De esta forma, violencia simbólica está a la base de cualquier otro tipo de violencia en que pensemos (económica, sexual, emocional etcétera). Nada de lo que conocemos es casual o azaroso. La manera en que construimos ciudades, en que nos comunicamos con el panadero o una niña, cómo consumimos el ocio, el color con el que pintamos nuestras casas, cómo votamos, cuáles son los colores de una bandera o qué aparece en la portada de los libros.

Nada es casual. Todo lo que habitas tiene un sentido, un significado. La violencia simbólica es un veneno que repta entre todos esos sentidos y significados dotándolos de la condición de naturales de manera que lo que en su día fue constructo, hoy aparece como lo que simplemente es. Y nada más.

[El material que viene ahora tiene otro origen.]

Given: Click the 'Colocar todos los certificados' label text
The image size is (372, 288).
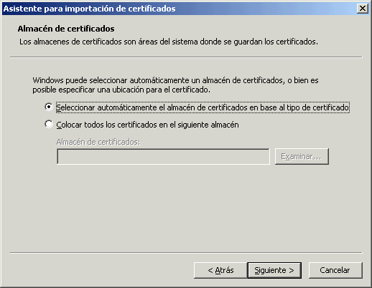Looking at the screenshot, I should click(x=147, y=125).
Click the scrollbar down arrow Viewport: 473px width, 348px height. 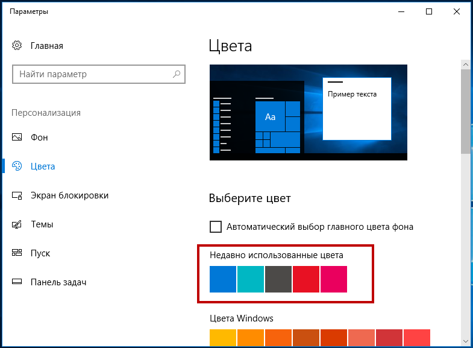tap(466, 340)
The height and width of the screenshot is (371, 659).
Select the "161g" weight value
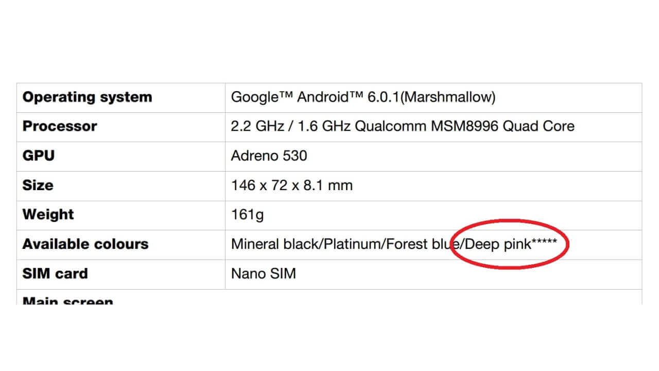248,215
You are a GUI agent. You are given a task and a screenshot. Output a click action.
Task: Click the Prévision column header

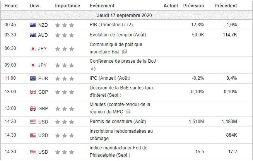pyautogui.click(x=193, y=6)
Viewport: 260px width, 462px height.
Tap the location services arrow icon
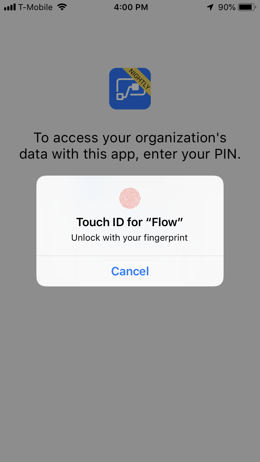[210, 7]
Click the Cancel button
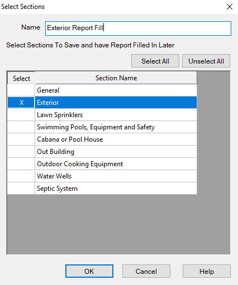238x285 pixels. click(146, 271)
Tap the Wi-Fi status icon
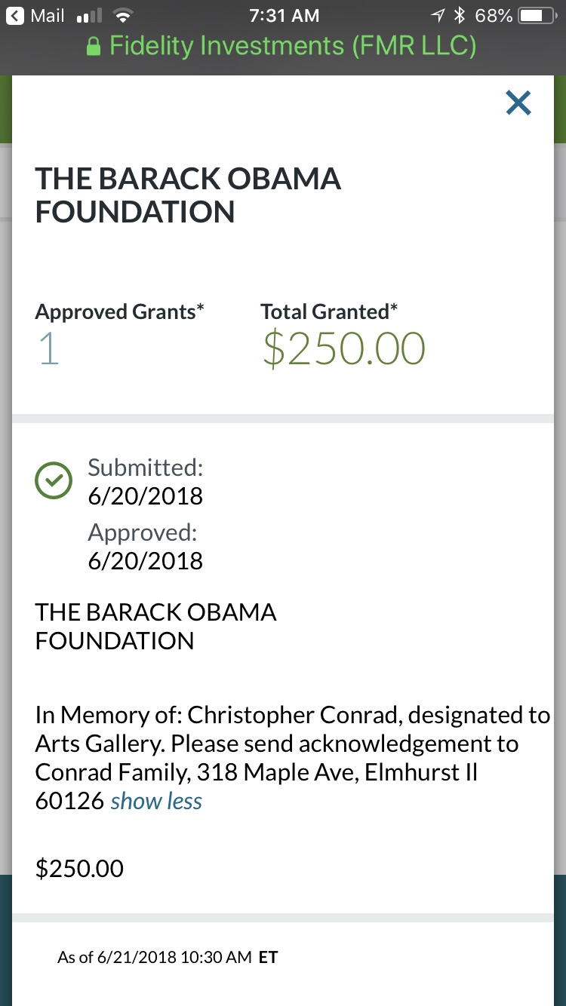 point(119,16)
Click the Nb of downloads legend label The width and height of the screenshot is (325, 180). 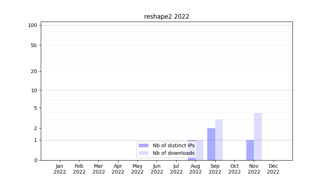[x=173, y=153]
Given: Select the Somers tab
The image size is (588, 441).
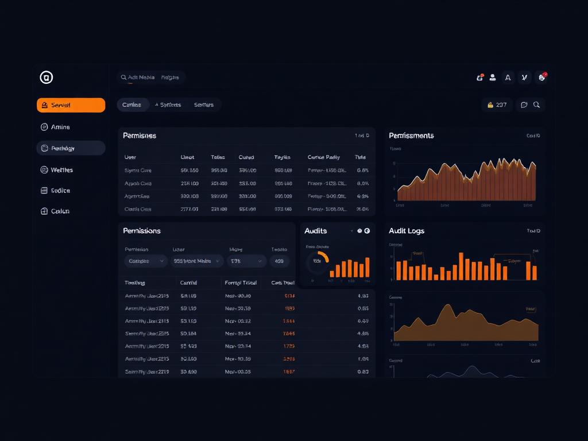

Bourdieu lo dice magistralmente, afirmando que la violencia simbólica es una forma de poder ejercida “directamente sobre los cuerpos y como por arte de magia, al margen de cualquier coacción física; pero esta magia sólo opera apoyándose es unas disposiciones registradas, a la manera de unos resortes, en lo más profundo de los cuerpos” (Bourdieu, 2000, p. 30).

Es interesante preguntarse cómo esta violencia se mantiene. Lo hace a través de la colaboración inconsciente de los cuerpos sobre los que se ejerce dicha violencia; en este caso, todos aquellos cuerpos que no sean asignados a hombres cisgénero (hombres cuyo sexo y género concuerdan, es decir, nacieron con genitales masculinos y son hombres) aunque aquí nos estemos refiriendo en concreto al cuerpo de las mujeres.

Esta complicidad entre las mujeres y aquello que nos violenta es consecuencia de las relaciones de poder, las cuales están inscritas en el cuerpo de las mismas (Bourdieu, 2000). Se convierte a las mujeres en seres simbólicos que perpetúan la violencia contra sí mismas. De aquí la importancia de que las mujeres reconectemos con nuestros cuerpos y recuperemos nuestra soberanía personal. Ahora bien, “la violencia simbólica no reside en las conciencias engañadas que bastaría con iluminar” (Bourdieu, 2000, p. 58) sino en una transformación radical de las estructuras de dominación que producen todas estas violencias. No basta con tomar conciencia, aunque sí me parece un buen punto de partida. Las mujeres necesitamos reconectar con nuestros cuerpos, con nuestra animalidad, con nuestros ciclos, ritmos y sentires. Necesitamos mirarnos más allá de un sujeto que produce, que quiere y hace cosas,  habitarnos desde nuestra humanidad para, entre otras cosas, identificarnos violentadas simbólicamente.

Estas estructuras de dominación masculina se sostienen en los pilotos automáticos en los que vivimos. Cuánto menos interrogues a tu contexto, más se presentará éste como el único posible. Hay todo un andamiaje dirigido hacia las mujeres para que éstas desconecten de sus cuerpos y considero que no podremos ser otras, sino las mujeres, las que iniciemos el camino de vuelta a casa.